Begin PASSAGE SHOWN
During the 1910s and early 1920s, the Glessners witnessed the enormous change that was happening all around them, as families left Prairie Avenue and their homes were demolished or converted into boarding houses or business offices. In 1922, Richardson’s only other house in Chicago, built for Franklin and Emily MacVeagh at 1400 North Lake Shore Drive, was razed and replaced with a high-rise apartment house.

The Deed of Gift between the Glessners and the CCAIA, signed on December 1, 1924, represented the best way to ensure the preservation of their house, and its continued use by the architectural community that understood its significance. The Deed was specific – Richardson’s portrait must always remain on the wall, and his monogram on the façade must never be altered – but the use of the house would change dramatically. This was no house museum – the building was to be repurposed for the uses of the CCAIA to include offices, meeting rooms, gallery space, and an atelier.

Chicago Tribune, December 3, 1924

The announcement of the gift was published in the Chicago newspapers, and within weeks newspapers from across the country covered the story, a clear indication of how important the house was considered even at that time. Among the many notes of appreciation the Glessners received was one from Julia “Lula” Shepley, daughter of Henry Hobson Richardson and the wife of George Shepley, one of the three men, who, following Richardson’s death in 1886, reorganized his office as Shepley, Rutan and Coolidge.
End PASSAGE SHOWN
» **TASKS AND EXERCISES**:
**1.** Answer these from the passage on the Glessner house gift:
(a) In what year was the MacVeagh house at 1400 North Lake Shore Drive razed?
(b) On what date was the Deed of Gift between the Glessners and the CCAIA signed?
(c) Whose daughter was Julia "Lula" Shepley?
**2.** In the passage on the Glessner house gift, rewrite the paragraph that opens "The Deed of Gift between the Glessners" as a short bulleted list that keeps its main facts.
**3.** Transcribe the passage on the Glessner house gift between "The Deed of" and "and an atelier.", inclusive.
Begin GIVEN ENTRIES
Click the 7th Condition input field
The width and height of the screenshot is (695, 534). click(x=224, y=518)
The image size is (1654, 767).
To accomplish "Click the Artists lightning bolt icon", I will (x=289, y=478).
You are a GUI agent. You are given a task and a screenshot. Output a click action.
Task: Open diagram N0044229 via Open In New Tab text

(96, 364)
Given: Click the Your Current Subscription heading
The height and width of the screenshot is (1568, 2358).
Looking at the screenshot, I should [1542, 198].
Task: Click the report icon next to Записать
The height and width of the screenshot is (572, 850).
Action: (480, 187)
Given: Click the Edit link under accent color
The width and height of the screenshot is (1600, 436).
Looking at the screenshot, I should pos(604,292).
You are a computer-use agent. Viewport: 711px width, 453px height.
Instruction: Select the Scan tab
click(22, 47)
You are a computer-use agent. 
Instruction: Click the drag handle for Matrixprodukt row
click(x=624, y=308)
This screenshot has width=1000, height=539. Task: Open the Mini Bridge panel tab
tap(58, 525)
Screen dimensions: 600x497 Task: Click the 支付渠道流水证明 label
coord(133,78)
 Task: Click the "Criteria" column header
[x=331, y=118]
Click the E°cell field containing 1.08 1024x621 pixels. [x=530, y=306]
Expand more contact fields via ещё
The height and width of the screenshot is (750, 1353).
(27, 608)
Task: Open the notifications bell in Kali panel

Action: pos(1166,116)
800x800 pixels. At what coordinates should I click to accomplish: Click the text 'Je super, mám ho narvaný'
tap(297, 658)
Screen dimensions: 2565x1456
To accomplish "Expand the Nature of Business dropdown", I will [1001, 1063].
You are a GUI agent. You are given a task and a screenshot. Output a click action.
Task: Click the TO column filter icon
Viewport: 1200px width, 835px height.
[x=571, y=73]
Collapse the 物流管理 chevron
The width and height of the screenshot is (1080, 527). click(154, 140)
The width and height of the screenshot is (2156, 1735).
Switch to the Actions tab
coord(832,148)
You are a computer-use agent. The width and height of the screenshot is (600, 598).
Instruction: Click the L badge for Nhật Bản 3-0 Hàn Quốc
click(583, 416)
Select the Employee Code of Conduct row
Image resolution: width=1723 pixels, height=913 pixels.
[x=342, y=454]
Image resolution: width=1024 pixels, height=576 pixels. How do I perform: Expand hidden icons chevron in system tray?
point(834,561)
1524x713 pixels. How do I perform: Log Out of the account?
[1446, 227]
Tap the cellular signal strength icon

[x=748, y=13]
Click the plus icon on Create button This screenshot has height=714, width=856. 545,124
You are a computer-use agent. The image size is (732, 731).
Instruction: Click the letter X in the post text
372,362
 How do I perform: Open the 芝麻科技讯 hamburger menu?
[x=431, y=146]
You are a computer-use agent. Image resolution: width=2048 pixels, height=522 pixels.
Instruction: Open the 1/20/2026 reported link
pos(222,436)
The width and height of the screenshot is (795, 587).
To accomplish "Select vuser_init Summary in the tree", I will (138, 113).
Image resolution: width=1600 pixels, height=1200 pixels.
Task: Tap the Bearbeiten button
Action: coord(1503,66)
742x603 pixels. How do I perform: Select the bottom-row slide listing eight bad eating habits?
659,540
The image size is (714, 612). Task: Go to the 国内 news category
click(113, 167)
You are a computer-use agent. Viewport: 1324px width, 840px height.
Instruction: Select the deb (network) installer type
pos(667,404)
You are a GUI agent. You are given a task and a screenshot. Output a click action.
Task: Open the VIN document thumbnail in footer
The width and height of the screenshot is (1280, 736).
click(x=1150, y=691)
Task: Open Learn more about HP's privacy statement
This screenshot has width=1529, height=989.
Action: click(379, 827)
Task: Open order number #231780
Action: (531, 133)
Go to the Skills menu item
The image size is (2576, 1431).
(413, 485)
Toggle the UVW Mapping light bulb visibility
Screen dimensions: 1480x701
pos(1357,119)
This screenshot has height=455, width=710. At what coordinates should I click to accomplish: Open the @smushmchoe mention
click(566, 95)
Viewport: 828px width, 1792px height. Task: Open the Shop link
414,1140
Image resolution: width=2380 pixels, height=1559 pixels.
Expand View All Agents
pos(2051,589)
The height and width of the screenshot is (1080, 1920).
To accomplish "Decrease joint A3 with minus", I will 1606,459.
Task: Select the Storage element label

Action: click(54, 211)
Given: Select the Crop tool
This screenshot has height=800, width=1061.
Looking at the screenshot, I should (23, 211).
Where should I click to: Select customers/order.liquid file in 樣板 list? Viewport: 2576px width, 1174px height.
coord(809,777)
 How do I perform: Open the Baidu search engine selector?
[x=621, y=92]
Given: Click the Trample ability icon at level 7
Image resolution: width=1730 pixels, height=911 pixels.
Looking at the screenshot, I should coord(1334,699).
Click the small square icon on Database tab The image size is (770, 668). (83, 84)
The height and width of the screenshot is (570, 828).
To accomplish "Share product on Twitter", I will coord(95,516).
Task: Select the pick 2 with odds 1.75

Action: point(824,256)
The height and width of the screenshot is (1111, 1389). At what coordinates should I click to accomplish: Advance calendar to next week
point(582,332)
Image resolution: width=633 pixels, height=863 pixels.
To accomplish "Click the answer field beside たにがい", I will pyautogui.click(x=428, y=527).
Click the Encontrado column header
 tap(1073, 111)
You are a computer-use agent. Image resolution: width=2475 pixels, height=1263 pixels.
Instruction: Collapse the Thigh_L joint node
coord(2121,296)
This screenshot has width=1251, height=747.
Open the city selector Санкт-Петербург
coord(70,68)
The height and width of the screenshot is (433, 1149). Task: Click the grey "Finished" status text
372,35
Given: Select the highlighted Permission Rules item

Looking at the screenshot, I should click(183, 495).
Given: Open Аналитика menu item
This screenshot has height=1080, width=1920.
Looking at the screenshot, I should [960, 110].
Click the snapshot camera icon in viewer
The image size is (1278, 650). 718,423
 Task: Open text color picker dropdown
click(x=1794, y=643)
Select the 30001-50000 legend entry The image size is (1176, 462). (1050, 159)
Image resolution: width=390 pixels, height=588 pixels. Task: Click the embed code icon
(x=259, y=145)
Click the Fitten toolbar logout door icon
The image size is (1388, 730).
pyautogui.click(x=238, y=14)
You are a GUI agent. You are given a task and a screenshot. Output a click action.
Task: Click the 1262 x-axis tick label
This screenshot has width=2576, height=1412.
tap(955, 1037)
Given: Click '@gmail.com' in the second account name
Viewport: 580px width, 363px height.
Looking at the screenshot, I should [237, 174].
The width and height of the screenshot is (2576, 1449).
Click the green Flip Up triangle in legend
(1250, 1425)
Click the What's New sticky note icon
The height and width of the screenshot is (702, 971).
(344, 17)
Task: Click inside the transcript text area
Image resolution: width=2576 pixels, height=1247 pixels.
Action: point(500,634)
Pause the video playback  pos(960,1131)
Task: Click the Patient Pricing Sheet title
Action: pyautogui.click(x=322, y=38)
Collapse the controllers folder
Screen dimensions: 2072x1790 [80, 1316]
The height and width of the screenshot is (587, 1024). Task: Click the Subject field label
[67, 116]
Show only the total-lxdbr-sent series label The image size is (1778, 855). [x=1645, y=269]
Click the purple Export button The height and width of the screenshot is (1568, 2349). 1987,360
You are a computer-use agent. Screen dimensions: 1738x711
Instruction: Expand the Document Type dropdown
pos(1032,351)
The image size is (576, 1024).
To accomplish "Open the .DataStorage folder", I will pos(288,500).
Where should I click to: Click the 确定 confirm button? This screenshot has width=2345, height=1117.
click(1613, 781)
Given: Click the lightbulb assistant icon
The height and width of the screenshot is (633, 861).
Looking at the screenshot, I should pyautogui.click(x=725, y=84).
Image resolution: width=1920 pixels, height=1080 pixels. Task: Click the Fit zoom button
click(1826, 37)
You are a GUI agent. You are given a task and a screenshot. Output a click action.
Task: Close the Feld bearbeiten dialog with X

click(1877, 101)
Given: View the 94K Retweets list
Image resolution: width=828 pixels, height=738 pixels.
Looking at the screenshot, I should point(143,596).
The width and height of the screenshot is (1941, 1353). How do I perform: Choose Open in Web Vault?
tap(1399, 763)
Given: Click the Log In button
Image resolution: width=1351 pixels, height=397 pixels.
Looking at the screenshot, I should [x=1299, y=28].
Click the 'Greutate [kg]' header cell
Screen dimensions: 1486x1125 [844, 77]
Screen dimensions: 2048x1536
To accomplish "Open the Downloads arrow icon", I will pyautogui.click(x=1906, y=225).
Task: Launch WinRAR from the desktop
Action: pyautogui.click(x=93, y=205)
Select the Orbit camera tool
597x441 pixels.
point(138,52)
End GIVEN ENTRIES
» **IN RESPONSE**:
**1.**
(a) 1922
(b) December 1, 1924
(c) Henry Hobson Richardson

**2.**
- The Glessners and the CCAIA signed the Deed of Gift on December 1, 1924, to preserve the house and keep it in use by the architectural community that understood its significance.
- Richardson's portrait had to stay on the wall, and his monogram on the façade could never be altered.
- The house would not be a house museum. Its use would change dramatically, with the CCAIA repurposing it for offices, meeting rooms, gallery space, and an atelier.

**3.**
The Deed of Gift between the Glessners and the CCAIA, signed on December 1, 1924, represented the best way to ensure the preservation of their house, and its continued use by the architectural community that understood its significance. The Deed was specific – Richardson’s portrait must always remain on the wall, and his monogram on the façade must never be altered – but the use of the house would change dramatically. This was no house museum – the building was to be repurposed for the uses of the CCAIA to include offices, meeting rooms, gallery space, and an atelier.